Subsection3.2.1Same Eigenvalues, Different Eigenvectors
Activity3.2.1.
(a)
Find the eigenvalues for the matrices \(A=\begin{bmatrix}2 \amp 0 \\0 \amp 1/2\end{bmatrix}\) and \(B=\begin{bmatrix}1.25 \amp -0.75 \\-0.75 \amp 1.25\end{bmatrix}\text{.}\) For each of the eigenvalues of these matrices, you need to find an eigenvector.
(b)
Hopefully you noticed that these matrices have the same eigenvalues but different eigenvectors. Let \(\vec{v}_1\) be the eigenvector of \(A\) corresponding to \(\lambda_1=\frac{1}{2}\) and \(\vec{v}_2\) be the eigenvector of \(A\) corresponding to \(\lambda_2=2\text{.}\) Let \(\vec{w}_1\) be the eigenvector of \(B\) corresponding to \(\lambda_1=\frac{1}{2}\) and \(\vec{w}_2\) be the eigenvector of \(B\) corresponding to \(\lambda_2=2\text{.}\)
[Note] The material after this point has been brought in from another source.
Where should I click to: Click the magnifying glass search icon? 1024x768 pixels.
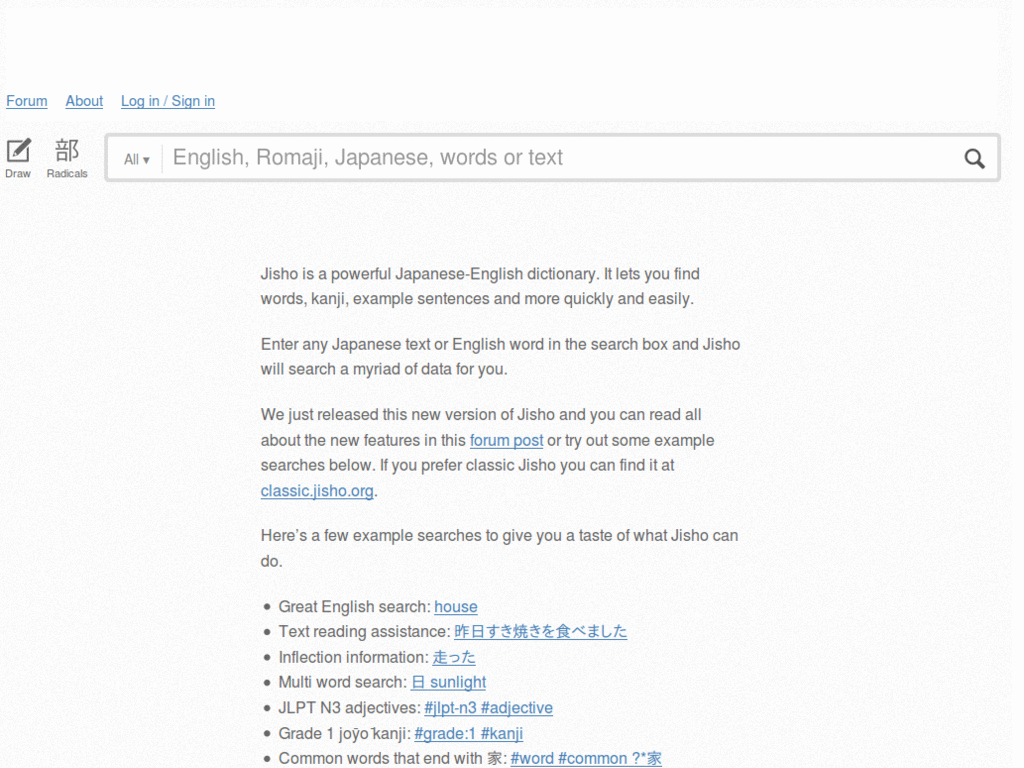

Find a matrix \(C\) such that \(C \vec{v}_1 =\vec{w}_1\) and \(C \vec{v}_2=\vec{w}_2\text{.}\)
(c)
Find a matrix \(D\) such that \(D \vec{w}_1 =\vec{v}_1\) and \(D \vec{w}_2=\vec{v}_2\text{.}\)
(d)
Compute the matrix \(C A D\text{.}\)
(e)
Explain what just happened with matrix product \(C A D\text{...}\)
Activity3.2.2.
(a)
Let’s try to reverse engineer what just happened in the previous activity. Can we come up with the matrix that has eigenvalues \(\lambda_1=1.5\) and \(\lambda_2=-1/3\) with eigenvectors of \(\colvec{2 \\ 1} \) and \(\colvec{4 \\ 1}\text{?}\)
Think about what parts of the corresponding matrix parts are given by the information above. Once you have guessed at how to write the corresponding \(C A D\) matrix. Test your answer by checking what the eigenvalues and eigenvectors are.